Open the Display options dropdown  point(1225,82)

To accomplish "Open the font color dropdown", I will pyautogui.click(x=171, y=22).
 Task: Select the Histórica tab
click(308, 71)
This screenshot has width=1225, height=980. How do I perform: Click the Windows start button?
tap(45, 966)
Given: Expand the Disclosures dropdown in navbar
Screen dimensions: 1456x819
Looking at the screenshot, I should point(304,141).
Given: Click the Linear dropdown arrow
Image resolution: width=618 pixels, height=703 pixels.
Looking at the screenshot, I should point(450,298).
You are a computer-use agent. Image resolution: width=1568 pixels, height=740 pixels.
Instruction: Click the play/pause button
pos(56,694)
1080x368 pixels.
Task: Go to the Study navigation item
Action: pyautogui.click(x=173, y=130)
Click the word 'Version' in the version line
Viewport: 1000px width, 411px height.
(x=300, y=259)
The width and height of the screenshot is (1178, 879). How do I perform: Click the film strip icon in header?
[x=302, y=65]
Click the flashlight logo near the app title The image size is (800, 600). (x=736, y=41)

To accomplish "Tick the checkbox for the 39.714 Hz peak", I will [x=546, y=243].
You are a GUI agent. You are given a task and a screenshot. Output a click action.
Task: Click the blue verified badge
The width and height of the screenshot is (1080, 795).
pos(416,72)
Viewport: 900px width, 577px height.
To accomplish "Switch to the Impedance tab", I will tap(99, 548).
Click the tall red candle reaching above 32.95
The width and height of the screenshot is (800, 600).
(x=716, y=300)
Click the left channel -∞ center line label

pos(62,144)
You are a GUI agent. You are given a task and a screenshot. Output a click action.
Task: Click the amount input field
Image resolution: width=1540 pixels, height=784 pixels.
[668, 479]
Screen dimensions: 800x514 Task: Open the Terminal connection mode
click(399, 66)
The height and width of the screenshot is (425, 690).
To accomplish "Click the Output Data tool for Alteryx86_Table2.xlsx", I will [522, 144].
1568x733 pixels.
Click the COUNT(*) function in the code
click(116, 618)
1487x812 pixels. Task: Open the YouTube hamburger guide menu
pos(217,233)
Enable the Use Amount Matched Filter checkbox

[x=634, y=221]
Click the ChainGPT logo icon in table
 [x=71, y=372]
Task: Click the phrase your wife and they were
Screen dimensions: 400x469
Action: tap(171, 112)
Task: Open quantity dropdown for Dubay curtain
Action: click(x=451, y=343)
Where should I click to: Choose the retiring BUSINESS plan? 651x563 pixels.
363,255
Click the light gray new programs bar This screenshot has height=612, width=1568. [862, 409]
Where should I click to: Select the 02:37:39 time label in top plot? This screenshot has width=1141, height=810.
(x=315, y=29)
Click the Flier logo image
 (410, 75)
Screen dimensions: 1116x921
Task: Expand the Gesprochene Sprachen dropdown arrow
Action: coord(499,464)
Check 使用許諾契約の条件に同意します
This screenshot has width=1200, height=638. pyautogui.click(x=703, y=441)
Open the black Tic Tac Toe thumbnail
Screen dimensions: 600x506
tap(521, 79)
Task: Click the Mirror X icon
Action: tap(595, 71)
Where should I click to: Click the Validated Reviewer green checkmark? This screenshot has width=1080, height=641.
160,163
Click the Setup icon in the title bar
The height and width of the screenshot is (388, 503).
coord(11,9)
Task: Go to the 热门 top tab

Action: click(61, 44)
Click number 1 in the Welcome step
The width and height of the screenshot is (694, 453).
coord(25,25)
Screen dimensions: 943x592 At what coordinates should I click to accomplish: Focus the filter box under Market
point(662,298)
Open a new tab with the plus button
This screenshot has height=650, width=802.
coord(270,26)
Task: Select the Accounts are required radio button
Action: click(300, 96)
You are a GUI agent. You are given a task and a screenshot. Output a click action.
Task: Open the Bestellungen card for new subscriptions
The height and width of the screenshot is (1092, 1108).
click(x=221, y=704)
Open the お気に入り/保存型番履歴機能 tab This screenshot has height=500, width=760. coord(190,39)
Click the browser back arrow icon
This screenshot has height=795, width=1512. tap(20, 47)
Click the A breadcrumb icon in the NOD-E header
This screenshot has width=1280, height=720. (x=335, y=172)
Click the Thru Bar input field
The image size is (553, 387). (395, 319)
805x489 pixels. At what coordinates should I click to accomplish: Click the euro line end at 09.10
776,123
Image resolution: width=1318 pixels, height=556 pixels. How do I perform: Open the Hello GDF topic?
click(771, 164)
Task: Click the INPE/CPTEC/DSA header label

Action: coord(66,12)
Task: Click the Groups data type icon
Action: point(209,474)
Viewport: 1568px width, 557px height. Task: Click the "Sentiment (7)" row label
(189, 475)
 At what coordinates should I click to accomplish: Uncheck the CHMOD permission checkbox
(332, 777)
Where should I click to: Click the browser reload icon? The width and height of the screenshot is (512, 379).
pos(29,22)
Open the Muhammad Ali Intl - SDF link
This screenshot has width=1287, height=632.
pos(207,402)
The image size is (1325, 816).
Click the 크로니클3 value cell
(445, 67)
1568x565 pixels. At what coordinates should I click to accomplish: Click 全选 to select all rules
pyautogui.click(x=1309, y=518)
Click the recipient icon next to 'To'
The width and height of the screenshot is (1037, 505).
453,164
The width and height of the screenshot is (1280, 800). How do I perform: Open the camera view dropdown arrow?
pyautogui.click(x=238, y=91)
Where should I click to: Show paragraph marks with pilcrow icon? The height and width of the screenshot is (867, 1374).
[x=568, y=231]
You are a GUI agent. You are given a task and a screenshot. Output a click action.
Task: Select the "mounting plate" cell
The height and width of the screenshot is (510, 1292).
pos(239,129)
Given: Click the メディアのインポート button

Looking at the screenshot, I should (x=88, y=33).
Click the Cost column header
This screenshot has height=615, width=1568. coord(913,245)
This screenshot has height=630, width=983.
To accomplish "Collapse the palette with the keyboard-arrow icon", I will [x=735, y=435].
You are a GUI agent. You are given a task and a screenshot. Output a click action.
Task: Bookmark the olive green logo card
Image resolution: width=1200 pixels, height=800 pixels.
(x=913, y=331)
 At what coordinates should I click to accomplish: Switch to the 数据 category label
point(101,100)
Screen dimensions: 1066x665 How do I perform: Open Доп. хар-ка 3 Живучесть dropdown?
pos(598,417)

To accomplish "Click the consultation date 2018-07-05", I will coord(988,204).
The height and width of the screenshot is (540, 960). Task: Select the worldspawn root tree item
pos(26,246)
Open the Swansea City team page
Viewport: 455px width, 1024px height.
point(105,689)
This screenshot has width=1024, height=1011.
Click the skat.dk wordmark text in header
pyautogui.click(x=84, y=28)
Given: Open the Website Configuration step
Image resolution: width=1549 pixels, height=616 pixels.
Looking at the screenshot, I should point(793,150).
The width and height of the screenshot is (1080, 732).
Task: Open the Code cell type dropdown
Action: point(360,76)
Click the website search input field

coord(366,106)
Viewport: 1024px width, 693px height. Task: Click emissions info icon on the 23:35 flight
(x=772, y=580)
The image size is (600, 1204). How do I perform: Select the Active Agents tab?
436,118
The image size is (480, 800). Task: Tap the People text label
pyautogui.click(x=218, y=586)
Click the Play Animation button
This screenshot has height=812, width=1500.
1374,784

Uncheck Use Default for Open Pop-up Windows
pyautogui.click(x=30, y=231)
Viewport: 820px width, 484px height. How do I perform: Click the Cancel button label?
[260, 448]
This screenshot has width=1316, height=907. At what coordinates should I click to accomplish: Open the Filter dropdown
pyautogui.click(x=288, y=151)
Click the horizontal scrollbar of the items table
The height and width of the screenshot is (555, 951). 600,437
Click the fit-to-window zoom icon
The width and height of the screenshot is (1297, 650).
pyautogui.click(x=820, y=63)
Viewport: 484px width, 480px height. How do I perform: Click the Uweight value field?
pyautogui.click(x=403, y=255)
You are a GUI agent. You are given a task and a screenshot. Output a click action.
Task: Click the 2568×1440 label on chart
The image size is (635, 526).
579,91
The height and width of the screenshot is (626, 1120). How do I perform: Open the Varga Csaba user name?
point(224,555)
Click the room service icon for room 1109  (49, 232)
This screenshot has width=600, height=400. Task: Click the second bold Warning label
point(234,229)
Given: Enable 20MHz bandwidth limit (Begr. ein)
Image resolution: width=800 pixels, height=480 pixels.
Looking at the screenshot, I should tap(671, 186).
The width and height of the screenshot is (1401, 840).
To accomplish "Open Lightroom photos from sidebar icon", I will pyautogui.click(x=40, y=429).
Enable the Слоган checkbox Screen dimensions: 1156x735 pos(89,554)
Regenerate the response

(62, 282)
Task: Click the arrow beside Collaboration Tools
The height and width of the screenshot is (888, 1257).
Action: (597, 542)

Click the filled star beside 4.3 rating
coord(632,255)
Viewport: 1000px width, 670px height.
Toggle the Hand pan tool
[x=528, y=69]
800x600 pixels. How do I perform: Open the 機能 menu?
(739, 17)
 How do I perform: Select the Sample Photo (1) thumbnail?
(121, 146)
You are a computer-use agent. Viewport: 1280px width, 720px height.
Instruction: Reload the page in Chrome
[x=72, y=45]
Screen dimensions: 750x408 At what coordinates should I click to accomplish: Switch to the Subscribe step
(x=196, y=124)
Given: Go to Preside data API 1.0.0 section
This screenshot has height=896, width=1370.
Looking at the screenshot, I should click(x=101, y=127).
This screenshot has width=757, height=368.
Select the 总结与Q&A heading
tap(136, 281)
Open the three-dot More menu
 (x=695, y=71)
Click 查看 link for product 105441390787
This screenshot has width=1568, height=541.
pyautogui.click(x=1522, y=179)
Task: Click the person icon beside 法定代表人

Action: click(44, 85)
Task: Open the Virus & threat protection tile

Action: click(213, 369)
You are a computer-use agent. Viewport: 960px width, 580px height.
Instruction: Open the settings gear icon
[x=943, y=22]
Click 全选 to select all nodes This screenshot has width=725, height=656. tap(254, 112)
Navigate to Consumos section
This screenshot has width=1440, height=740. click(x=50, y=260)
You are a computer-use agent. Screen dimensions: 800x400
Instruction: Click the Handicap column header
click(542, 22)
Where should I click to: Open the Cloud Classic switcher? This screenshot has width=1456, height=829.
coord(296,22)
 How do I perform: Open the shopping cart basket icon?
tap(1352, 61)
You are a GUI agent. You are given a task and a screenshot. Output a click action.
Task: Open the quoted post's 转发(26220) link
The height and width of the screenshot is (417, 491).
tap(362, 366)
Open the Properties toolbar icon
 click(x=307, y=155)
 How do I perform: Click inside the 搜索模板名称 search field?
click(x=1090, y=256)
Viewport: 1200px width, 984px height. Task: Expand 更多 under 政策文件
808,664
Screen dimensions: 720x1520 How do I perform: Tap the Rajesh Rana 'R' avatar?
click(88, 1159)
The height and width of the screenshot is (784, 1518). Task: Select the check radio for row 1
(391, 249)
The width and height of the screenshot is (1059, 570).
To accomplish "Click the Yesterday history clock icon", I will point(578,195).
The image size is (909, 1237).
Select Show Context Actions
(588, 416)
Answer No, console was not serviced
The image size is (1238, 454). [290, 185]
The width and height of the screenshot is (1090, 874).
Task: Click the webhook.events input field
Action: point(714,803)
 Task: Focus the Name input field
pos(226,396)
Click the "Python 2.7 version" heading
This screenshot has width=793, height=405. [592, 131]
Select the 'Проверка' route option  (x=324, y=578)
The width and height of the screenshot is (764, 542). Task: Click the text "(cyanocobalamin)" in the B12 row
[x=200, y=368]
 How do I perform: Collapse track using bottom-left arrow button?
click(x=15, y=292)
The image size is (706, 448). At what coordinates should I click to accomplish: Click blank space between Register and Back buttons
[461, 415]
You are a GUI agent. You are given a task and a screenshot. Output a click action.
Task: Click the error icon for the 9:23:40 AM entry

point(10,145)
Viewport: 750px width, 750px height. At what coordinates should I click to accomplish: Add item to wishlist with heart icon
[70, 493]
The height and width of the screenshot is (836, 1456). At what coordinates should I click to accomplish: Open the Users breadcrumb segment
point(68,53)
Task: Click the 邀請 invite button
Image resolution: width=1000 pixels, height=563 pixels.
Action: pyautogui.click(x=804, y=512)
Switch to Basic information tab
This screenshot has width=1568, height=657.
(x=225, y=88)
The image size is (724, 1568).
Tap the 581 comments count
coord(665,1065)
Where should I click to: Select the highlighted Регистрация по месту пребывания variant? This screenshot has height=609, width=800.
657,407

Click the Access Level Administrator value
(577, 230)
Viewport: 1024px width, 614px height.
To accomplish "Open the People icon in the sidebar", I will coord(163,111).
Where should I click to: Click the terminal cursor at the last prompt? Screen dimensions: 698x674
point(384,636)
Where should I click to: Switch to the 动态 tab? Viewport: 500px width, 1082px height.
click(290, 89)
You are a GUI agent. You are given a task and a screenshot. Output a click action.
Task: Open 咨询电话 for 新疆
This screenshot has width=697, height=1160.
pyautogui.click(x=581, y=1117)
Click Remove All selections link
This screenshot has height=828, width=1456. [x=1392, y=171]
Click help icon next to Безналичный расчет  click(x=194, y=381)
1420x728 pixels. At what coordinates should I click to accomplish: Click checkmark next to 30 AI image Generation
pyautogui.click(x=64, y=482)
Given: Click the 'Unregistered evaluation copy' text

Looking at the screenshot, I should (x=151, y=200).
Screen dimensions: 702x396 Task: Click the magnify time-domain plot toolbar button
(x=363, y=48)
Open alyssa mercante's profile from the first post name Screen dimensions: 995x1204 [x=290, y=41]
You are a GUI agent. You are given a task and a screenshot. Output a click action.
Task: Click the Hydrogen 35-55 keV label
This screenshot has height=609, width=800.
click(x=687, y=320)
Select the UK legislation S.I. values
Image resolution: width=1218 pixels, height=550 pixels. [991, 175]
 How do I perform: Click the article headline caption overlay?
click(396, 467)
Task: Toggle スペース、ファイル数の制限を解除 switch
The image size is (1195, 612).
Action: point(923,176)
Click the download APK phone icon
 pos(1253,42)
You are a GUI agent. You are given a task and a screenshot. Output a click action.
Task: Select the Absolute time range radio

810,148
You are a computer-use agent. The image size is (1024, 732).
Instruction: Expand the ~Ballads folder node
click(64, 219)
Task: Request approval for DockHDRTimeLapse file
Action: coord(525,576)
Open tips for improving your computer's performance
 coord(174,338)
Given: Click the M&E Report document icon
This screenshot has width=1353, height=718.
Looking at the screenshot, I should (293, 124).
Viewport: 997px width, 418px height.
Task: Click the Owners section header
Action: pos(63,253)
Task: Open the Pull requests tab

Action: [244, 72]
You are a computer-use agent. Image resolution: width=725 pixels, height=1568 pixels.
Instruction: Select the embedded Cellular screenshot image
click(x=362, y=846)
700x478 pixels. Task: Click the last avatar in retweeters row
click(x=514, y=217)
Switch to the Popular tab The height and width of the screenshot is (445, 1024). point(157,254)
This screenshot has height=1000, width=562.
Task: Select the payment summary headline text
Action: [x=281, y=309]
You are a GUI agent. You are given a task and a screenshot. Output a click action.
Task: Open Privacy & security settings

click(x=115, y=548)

EXERCISE PROMPT:
For each line above that includes the word "card", make a copy of that line.

ANSWER TO THE EXERCISE:
Task: Open the Bestellungen card for new subscriptions
Task: Bookmark the olive green logo card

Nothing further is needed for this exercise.